EXERCISE: Pull every line holding the word "size" from the data below and copy it.

TASK DATA:
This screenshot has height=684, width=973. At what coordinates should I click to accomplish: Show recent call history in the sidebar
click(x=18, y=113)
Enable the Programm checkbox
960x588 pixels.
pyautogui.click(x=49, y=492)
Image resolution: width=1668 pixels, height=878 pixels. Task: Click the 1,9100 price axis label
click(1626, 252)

--

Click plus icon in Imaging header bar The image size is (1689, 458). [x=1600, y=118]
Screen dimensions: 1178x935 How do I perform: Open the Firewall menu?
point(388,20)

--

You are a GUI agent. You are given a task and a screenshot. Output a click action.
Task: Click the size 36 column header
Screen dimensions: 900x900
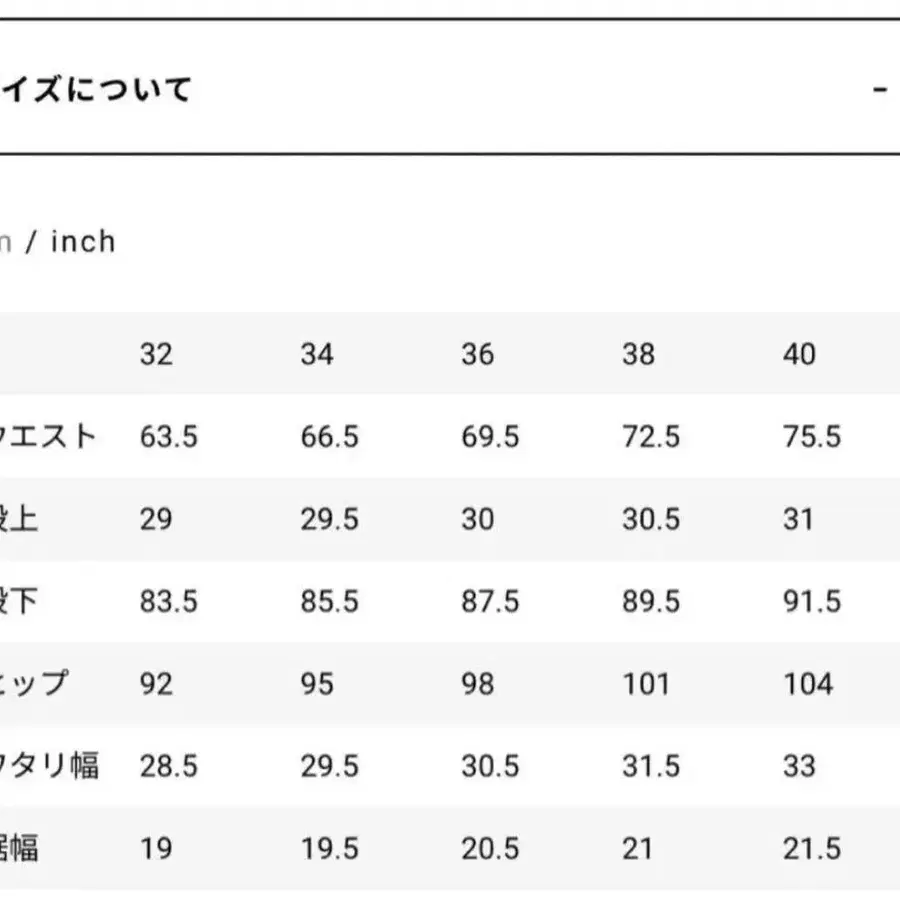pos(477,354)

REPLY:
Click plus icon in Imaging header bar The image size is (1689, 458). [x=1600, y=118]
Task: Click the size 36 column header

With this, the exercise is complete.